Rickhouse is a spirited destination near Union Square for bourbon and punch bowls.

When two trusted mixologists both agree on a bar, there’s little doubt that your next move should be to go there. That’s what happened two weeks ago when Copa d’Oro bartender Vincenzo Marianella and Absinthe manager Jeff Hollinger both suggested Rickhouse, the latest bar from Bourbon & Branch co-owners Doug Dalton and Brian Sheehy.

Since a rickhouse is where distilleries age their bourbon, the owners decided to craft their impressive bar using bourbon barrels. The eerie backlit ceiling is lined with staggered barrel staves, the second-floor railing is crafted from more staves, and barrels are decoratively stacked along the wood walls.

The website touts “fresh juices, natural sugars and local produce” and shuns “”high fructose corn syrup or artificial flavors.” After all, “A city with such a wonderful cocktail history and imbibing culture as San Francisco is entitled to great libations.” No doubt.

Rickhouse’s massive 28-page menu was consistent with Hollinger’s view that the bar has one of the most ambitious cocktail programs in the city. The menu features categories for Seasonal Coolers; Swizzles, Cobblers and Juleps; Sours, Crustas and Daisies; Slings; Stirred and Spiritous; Punch, Bucks, Collins and Highballs; Flips and Fizzes; Sparkling; Beer; Execptional Wines; Wine to Take Away; American Whiskey; Scotch Malts; Other Malts; Irish Whiskey; Agave; Gin; and Vodka. It would take months if not years to explore the breadth and depth of Rickhouse’s menu.

Cocktail San Francisco
We probably should have ordered bourbon, but since there were seven of us (and before long, 11), we shared Sao Paolo Punch ($34), a heavy white bowl filled with Sagatiba cachaca, St. Germain elderflower, passion fruit nectar, fresh lemon juice, fresh lemon slices, sparkling wine and assorted berries. We ladled the aromatic and slightly sweet punch into dainty white tea cups.

Cocktail San Francisco
Since the punch was such a good value, we ordered a second bowl. Pimm’s Berry Punch ($32) was probably even better than the Sao Paolo. It was an effervescent punch that dates to 1840 – “guaranteed to make the sailors bold and the maidens blush” – spiked with gin, loaded with berries and lemon slices and featuring a ginger kick.

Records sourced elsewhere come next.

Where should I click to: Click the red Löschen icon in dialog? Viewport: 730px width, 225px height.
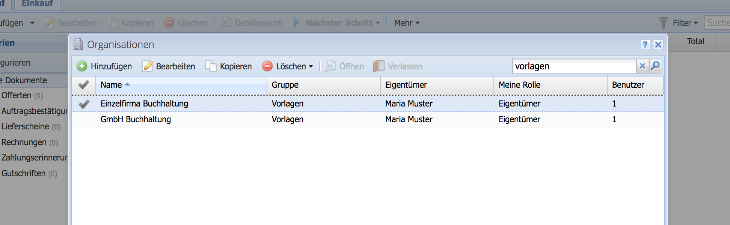pyautogui.click(x=267, y=66)
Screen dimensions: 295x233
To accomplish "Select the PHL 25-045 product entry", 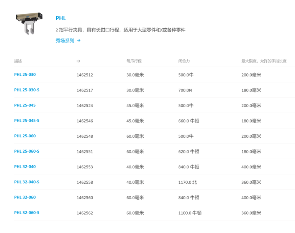I will pos(25,105).
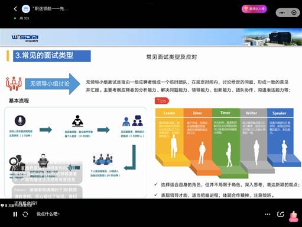Tap the pink thumbs-up like button
302x227 pixels.
[294, 216]
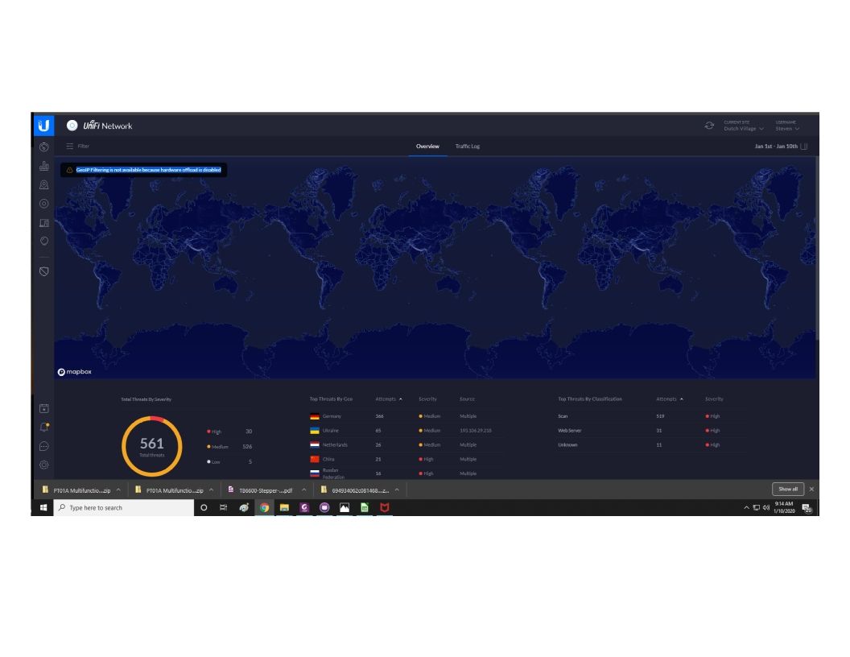Sort Top Threats By Geo by Attempts

387,399
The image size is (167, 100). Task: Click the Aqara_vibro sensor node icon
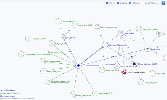(46, 52)
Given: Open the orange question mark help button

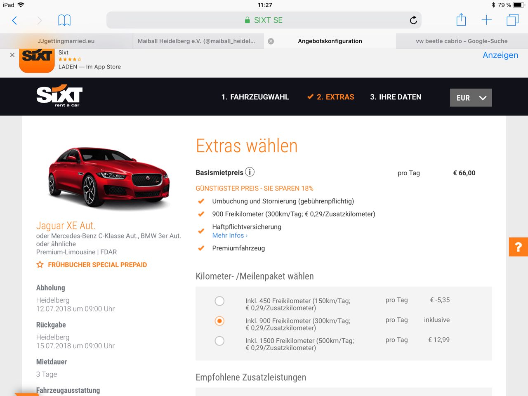Looking at the screenshot, I should click(518, 247).
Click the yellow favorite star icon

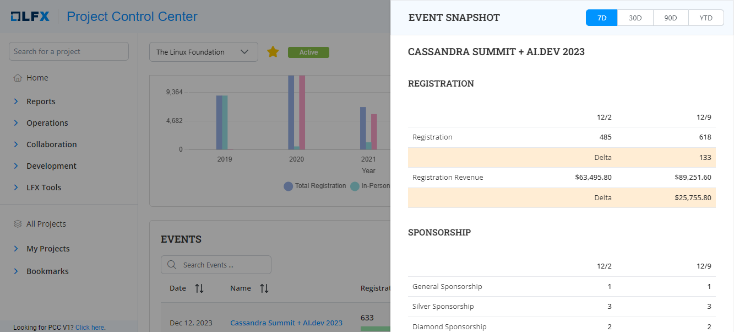[273, 52]
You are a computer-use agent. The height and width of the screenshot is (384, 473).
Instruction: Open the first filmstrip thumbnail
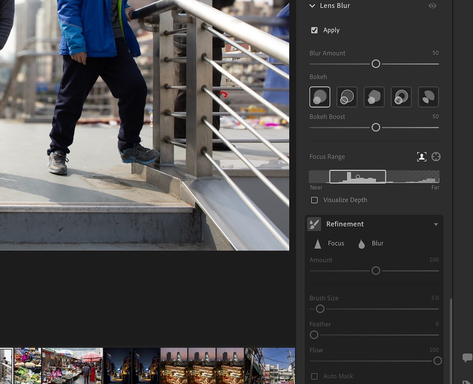6,365
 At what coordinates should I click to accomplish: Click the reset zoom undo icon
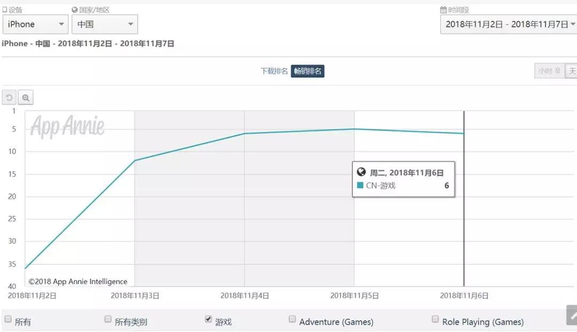(x=9, y=98)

By the time we left at 10:30, Rickhouse was packed, for good reason. Next time, it would be good to return earlier in the evening to sit at the bar, chat with the bartenders and explore the bourbon program.

Rickhouse: Yo Ho Ho And a Barrel of…Bourbon


Joshua Lurie

Joshua Lurie founded FoodGPS in 2005. Read about him here.

Blog Comments

Definitely like Rickhouse because it wasn’t as…shall we say, stifling at Bourbon & Branch. I think it might have been a little too rowdy for my tastes, though it was a Friday night.